Oxygen Therapy is used to increase blood oxygen levels for diseases that impair or restrict the lung's ability to absorb oxygen. To determine need and benefit, doctors will most commonly use a pulse oximeter to measure oxygen levels. Medicare may cover Oxygen Therapy when pulse oximetry tests meet the following criteria:
- Room air at rest is at or below 88%
- Room air with exercise is at or below 88%
- And documented improvement with oxygen
Medicare covers Oxygen Therapy for chronic conditions. All acute conditions, such as pneumonia, must be resolved before qualifying tests may be conducted and coverage determined. If tests are conducted with an acute illness, coverage will be denied.
What options exist?
Oxygen Therapy comes in a variety of forms, the most common are Oxygen Concentrators, Gas (Cylinders), and Portable Oxygen Concentrators.
Oxygen Concentrators are devices that take oxygen from the room, concentrate it for therapeutic use, and remove other naturally occurring gases. The benefits of concentrators are that they are less expensive and don’t require filling like tanks. Portable versions are available. However, most models are too large to be truly portable.
Oxygen Gas (cylinders) is compressed gas stored in a portable tank. Gas systems are used for portability and emergency back up. Tanks come in a variety of sizes. Oxygen Conserving Devices can be used in conjunction with tanks to extend the oxygen supply.

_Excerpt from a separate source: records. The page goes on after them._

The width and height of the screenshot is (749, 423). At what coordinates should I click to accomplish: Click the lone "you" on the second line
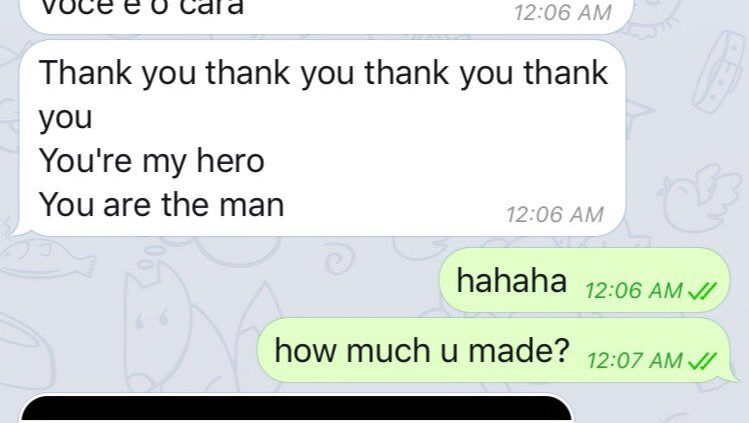pos(65,118)
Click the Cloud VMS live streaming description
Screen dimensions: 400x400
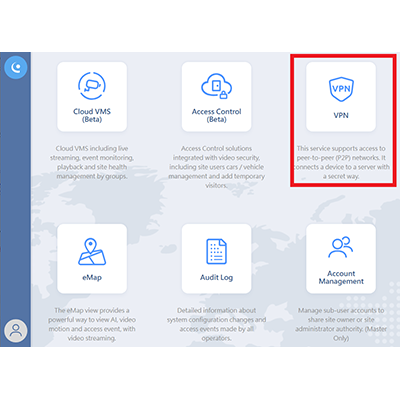tap(92, 162)
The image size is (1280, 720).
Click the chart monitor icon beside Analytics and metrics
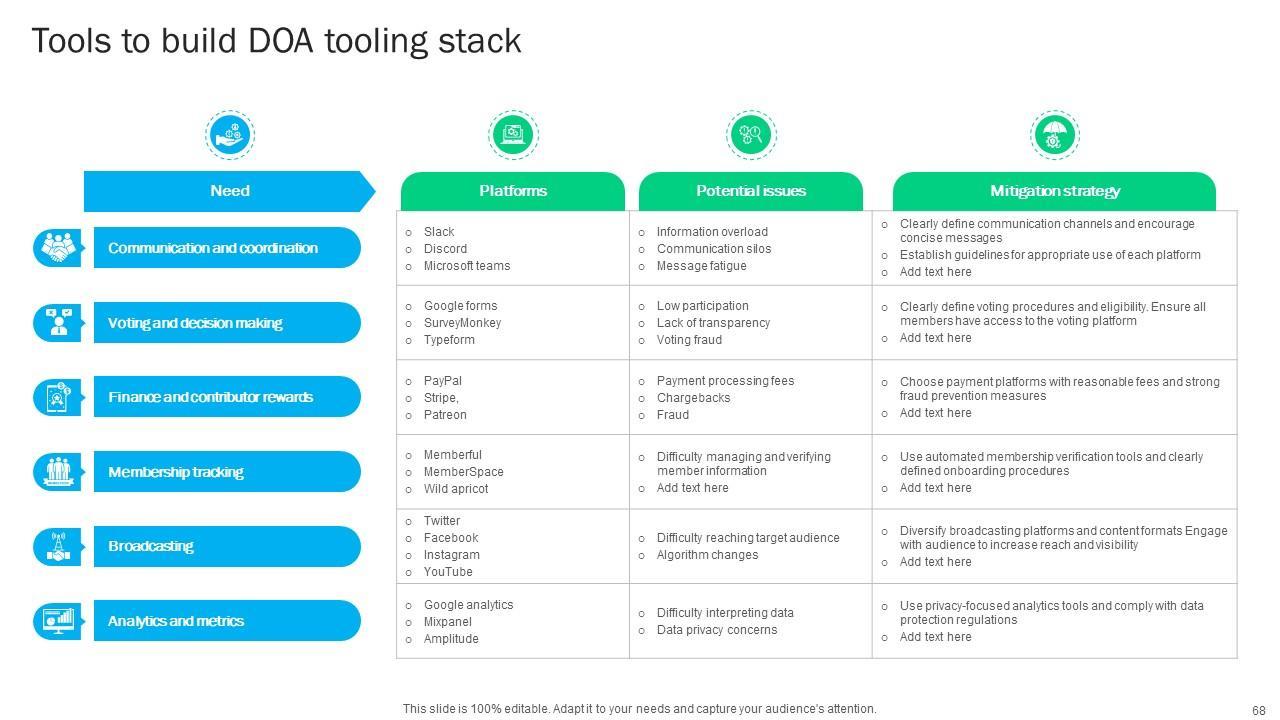(59, 621)
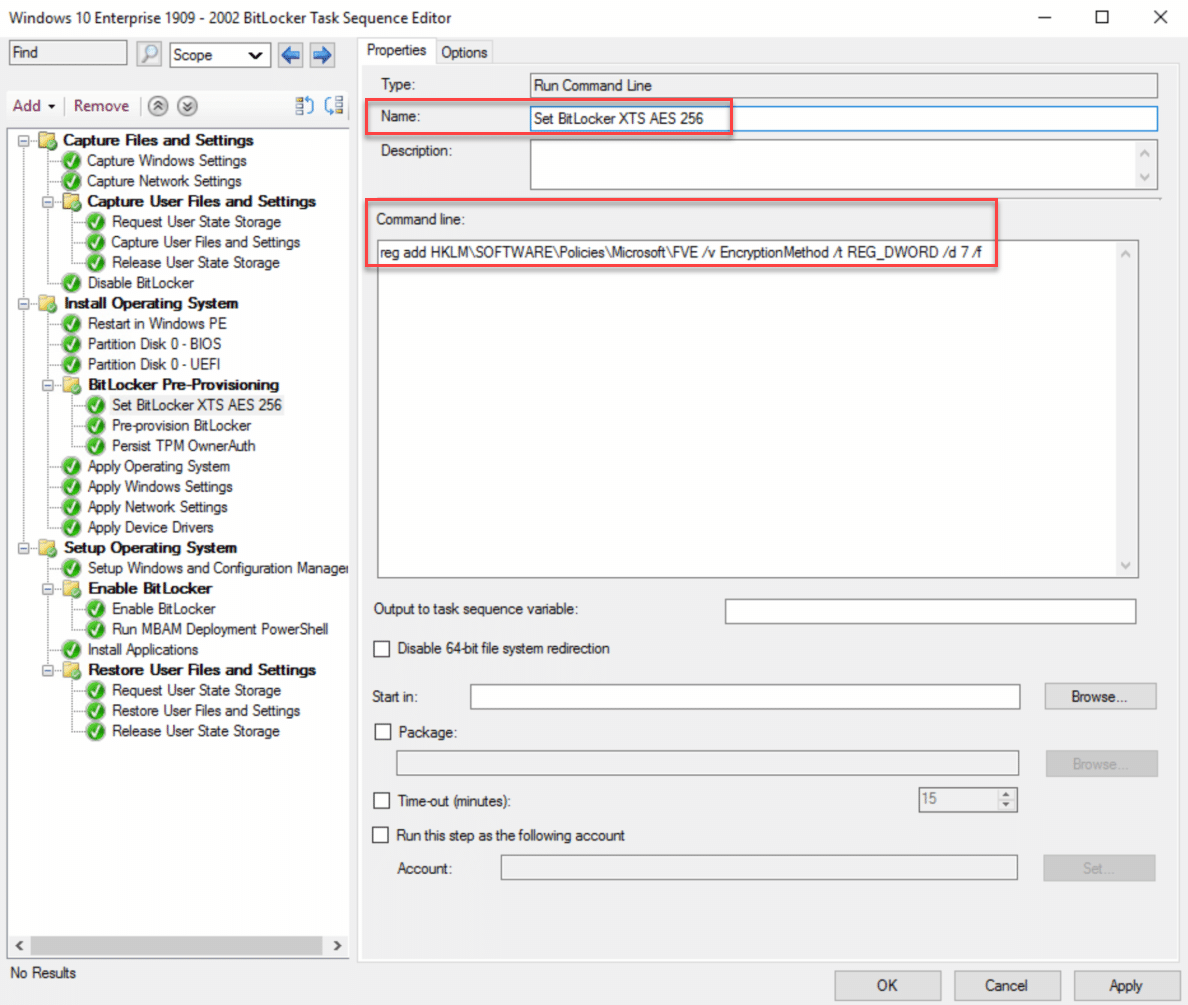Image resolution: width=1188 pixels, height=1005 pixels.
Task: Enable Disable 64-bit file system redirection
Action: 381,649
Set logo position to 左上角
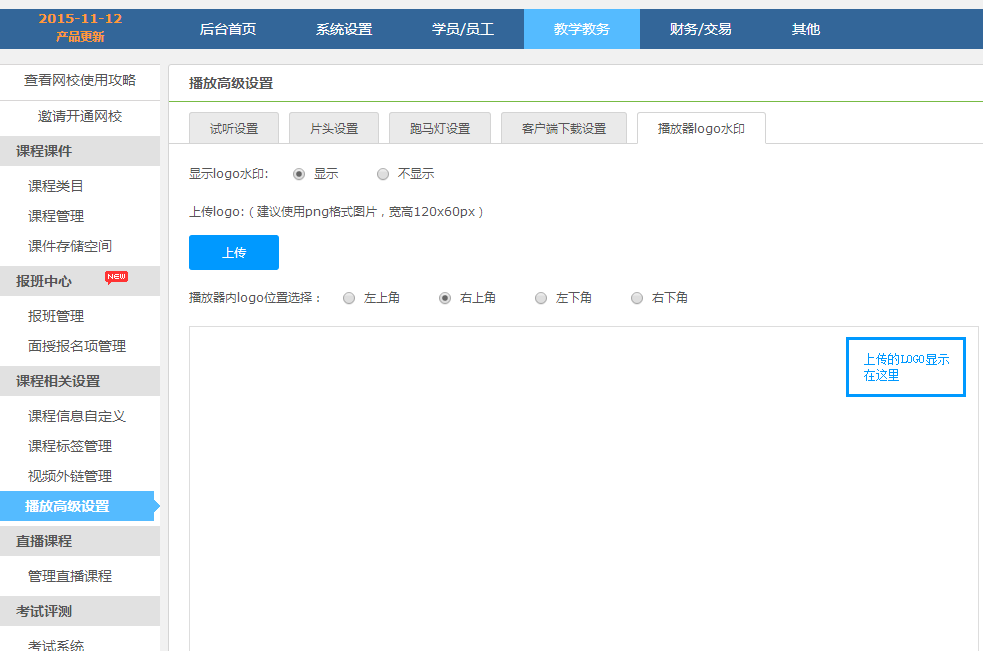The height and width of the screenshot is (651, 983). (x=349, y=298)
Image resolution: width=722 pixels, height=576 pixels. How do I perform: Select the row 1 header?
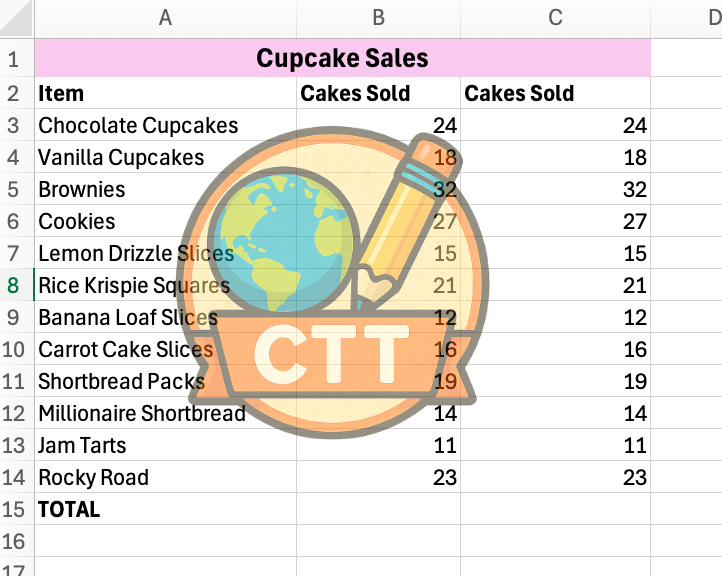pos(14,59)
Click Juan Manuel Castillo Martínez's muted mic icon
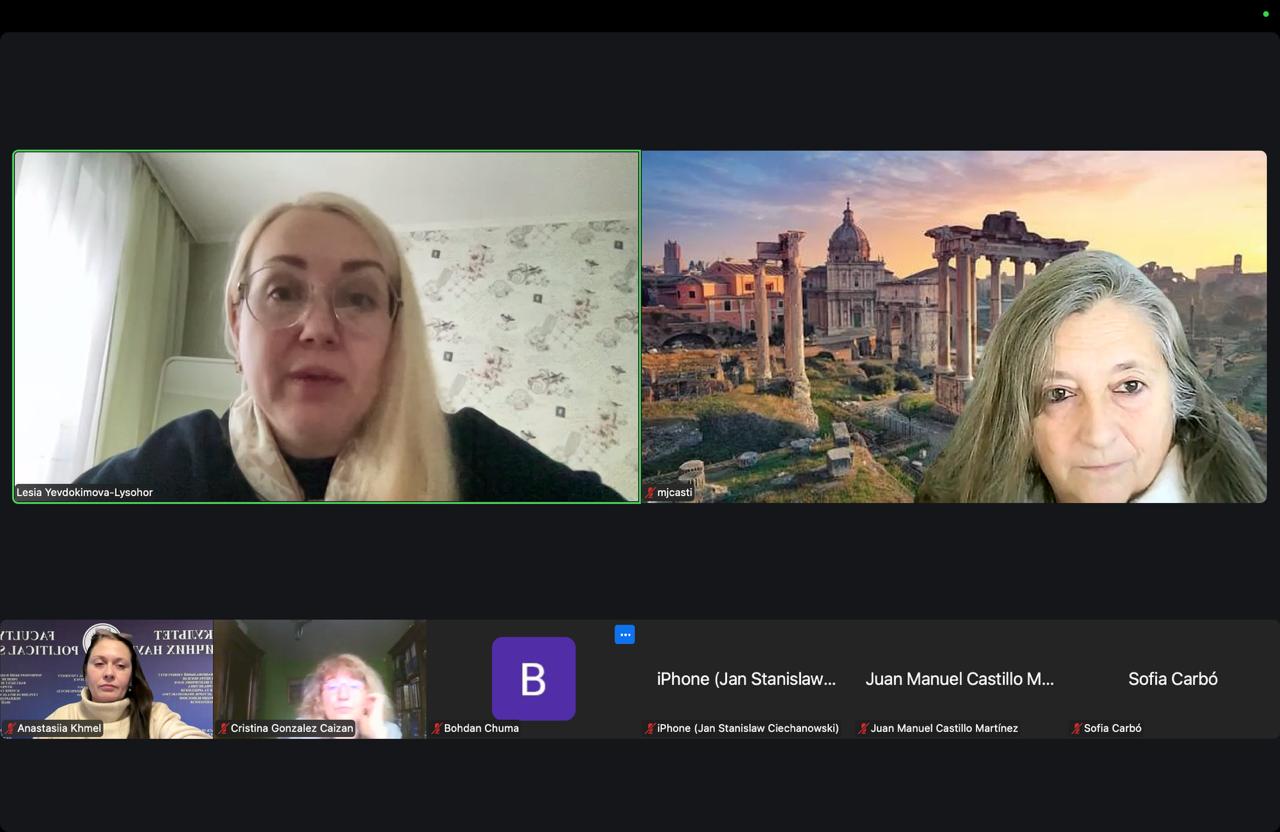This screenshot has width=1280, height=832. point(864,729)
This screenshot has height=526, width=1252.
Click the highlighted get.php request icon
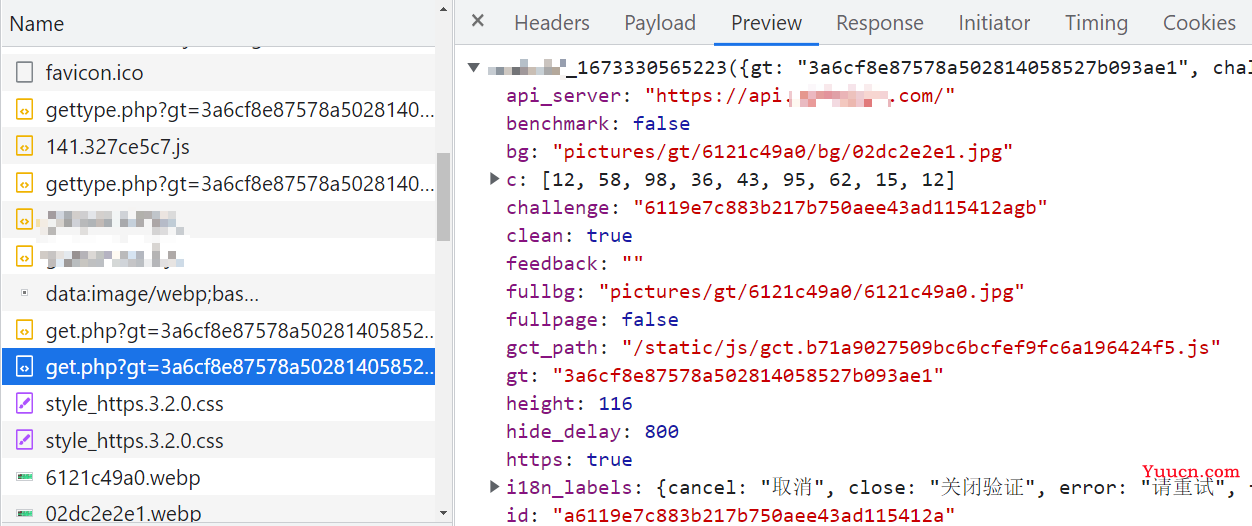(x=25, y=368)
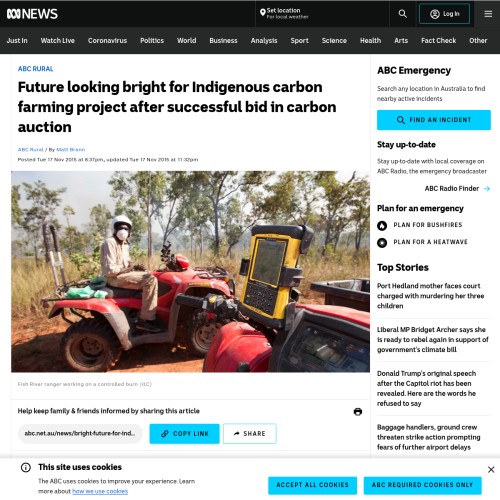Accept all cookies

(312, 485)
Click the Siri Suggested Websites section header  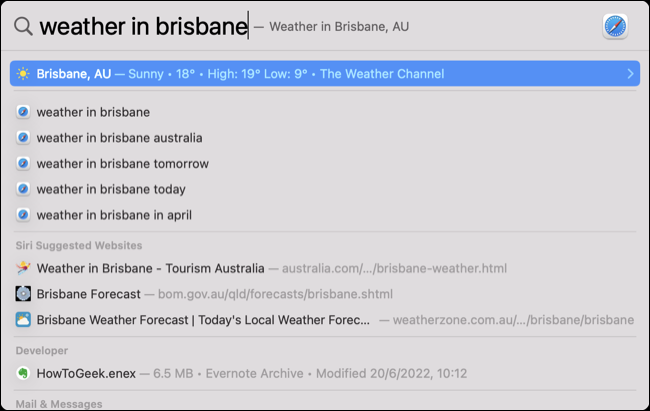79,245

Filling stations or more commonly known as Homefill Systems, provide greater flexibility and portability for Oxygen tanks. These units allow tanks to be refilled in the home as needed.
Portable Oxygen Concentrators (POC) are smaller versions of Oxygen Concentrators that may have battery-powered capabilities. POC's range in size and features. Due to size, some POC's may not generate enough oxygen for therapeutic use.